_SOURCE TEXT_.
I’ll set the scene for you.

Late night, quiet street, slightly high crippled chick. It was perfectly quiet, calm and serene. Except the music blaring from my phone. The street was empty. The speed limit was like 35 on that road, so I probably would have managed to get out of the way if a car had happened to come by. Ok, maybe not, but I was living life to the fullest.

I had just gotten done playing a few hours of BINGO. I had won absolutely nothing like every other time I’ve gone there, but who’s counting?

I was happy. It was my night out. I was alone, I smoked a little grass after leaving the place and was in the mood to rock and roll. Sidewalks are great for daytime wheelchair outings, but I wanted to try some dance moves with my wheelchair. You know, swerving side to side, twirling around, etc. I figured the world was my playground, everyone was asleep or filming the crazy wheelchair chick through their windows as I passed by. That, and the traffic cams, was just a passing thought as I moved my chair to the rhythm of the night. It was great. Until the suburban came…

I dutifully got off to the side of the road, but the vehicle pulled into a nearby store location and turned its disco ball on for me. Ok, so they were police lights, but it should have been a disco ball. Anyway, I’ll try to paraphrase as much as I can remember of the conversation:

Officer: What are you doing?

Me: Dancing.

Officer: In the middle of the street?

Me: Yes, but there’s no one out here. It’s perfect, I love being out at night, I was playing BINGO,  etc.

Officer: Does your husband and kids know where you are? (Apparently we had met before)

Me: They know I was playing BINGO.

Officer: What if some drunk had come down the road? There’s no way you could move fast enough.

_ACTIONS TO TAKE_.
a. In the account of the late-night wheelchair dancing, what reason does the officer give for objecting to the dancing in the street? Answer in one to three sentences.
b. Write a continuation of the account of the late-night wheelchair dancing, starting right after the officer's question about a drunk driver.
The material comes from a separate source unrelated to the account above.

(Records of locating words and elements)
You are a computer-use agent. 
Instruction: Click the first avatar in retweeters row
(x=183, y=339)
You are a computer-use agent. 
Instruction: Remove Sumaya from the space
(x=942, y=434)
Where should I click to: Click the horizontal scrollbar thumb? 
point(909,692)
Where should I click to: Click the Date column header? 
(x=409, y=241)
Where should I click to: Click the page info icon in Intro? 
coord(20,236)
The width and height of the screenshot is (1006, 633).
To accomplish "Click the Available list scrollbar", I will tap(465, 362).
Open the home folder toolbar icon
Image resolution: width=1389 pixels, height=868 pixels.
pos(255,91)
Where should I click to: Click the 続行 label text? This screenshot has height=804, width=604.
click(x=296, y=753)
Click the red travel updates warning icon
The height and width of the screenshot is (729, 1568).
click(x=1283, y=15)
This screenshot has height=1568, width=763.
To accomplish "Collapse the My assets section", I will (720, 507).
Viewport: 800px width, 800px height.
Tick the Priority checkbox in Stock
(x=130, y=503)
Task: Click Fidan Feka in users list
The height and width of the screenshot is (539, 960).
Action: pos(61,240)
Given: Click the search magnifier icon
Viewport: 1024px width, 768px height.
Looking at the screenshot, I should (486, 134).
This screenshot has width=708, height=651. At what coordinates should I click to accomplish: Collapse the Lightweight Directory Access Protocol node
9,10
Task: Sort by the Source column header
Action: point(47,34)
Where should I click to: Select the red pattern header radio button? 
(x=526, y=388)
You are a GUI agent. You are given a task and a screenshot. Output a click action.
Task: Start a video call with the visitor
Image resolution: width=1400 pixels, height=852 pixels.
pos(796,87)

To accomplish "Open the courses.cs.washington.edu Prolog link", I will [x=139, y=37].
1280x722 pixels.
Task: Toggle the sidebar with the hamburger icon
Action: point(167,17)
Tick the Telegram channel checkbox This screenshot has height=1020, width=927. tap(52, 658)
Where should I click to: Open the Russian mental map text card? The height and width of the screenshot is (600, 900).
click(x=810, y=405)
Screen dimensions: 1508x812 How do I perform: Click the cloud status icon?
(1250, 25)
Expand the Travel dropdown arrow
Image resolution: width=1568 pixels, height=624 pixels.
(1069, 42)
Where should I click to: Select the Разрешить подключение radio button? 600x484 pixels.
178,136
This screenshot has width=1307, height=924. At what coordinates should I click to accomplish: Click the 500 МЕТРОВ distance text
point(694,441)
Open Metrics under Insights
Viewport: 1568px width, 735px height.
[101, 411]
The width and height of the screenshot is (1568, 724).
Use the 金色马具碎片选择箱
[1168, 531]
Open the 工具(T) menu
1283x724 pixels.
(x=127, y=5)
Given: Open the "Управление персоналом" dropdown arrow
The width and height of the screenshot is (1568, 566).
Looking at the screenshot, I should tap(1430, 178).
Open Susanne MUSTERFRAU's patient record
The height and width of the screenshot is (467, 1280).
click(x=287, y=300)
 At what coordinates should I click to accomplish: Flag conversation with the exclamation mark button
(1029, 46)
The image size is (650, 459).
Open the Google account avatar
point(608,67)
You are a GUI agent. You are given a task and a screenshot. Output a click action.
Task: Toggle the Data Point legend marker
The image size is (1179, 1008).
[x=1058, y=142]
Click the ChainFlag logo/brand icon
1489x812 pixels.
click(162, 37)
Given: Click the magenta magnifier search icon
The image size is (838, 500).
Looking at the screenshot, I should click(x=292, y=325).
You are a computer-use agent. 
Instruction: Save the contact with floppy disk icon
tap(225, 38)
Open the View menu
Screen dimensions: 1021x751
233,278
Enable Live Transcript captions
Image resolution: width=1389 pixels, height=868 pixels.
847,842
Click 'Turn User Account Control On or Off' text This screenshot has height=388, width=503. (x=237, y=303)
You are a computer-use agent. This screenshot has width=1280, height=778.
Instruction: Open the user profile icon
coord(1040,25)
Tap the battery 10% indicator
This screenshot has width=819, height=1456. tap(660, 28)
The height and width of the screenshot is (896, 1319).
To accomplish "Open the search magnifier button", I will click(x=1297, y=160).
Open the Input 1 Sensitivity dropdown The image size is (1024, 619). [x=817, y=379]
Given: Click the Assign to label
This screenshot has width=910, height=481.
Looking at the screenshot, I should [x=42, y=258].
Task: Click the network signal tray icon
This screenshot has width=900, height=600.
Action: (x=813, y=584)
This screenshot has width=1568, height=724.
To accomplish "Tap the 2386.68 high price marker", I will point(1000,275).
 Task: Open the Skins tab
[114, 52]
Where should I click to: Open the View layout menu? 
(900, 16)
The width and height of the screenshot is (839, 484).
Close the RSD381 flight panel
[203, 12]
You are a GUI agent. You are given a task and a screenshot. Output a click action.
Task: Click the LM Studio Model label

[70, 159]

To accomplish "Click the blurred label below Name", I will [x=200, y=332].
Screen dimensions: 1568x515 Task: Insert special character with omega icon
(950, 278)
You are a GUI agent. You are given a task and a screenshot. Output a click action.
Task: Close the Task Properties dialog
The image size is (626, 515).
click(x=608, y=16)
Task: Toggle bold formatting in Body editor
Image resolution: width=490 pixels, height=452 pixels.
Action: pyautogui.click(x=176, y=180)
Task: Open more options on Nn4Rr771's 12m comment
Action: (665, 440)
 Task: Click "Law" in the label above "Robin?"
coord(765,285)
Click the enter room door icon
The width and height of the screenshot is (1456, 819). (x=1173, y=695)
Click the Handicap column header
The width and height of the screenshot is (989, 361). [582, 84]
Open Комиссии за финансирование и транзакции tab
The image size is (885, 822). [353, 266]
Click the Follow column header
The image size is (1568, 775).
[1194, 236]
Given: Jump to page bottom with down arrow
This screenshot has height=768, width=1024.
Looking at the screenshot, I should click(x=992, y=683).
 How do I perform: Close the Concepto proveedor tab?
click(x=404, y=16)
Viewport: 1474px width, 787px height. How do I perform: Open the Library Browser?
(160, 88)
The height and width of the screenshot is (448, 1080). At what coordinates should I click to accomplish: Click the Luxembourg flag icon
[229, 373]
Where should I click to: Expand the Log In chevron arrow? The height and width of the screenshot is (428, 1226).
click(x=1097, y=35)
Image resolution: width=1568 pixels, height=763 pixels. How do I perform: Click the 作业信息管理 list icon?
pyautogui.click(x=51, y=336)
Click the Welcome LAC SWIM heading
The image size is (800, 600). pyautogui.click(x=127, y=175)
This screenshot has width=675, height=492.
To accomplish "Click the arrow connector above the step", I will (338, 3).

_FINAL RESULTS_.
a. The officer points out that a drunk driver could have come down the road. In that case, the narrator would not have been able to move out of the way fast enough.

b.
Me: Fair point, I’m sorry, I’ll try to be a good girl and stay on sidewalks wherever they are available, but since you’re here, I need to talk to you about something else.

Officer: Go on.

Me: I’m glad that you know me (he had mentioned my husband, kids, even knew where I lived). The other day some kid yelled out “run Forrest, run” at me. It was funny, but it made me think, what if some night a few troublesome teens see me as an easy target. I need the whole police department to be kind of aware of the fact that there’s this crazy wheelchair girl who likes to go out at night.

Officer: You want us all to know you’re crazy?

Me: No, yes, well, I want you to know I’m out here, so I was thinking I should do or say something that you would tell your buddies about, and soon word would spread through the department and all the officers would keep a better eye out for me. I was thinking…You all confiscated some of my marijuana a while ago and I was wondering if I could get it back.

Officer: I wouldn’t ask for your weed back.

Me: Oh, you could sneak it out for me?

Officer: Please try to be careful out there.

It was so funny, the whole thing. Of course I was high at the time, so that helped.

In other news, I’m entering a huge poetry contest either today or tomorrow, so wish me luck!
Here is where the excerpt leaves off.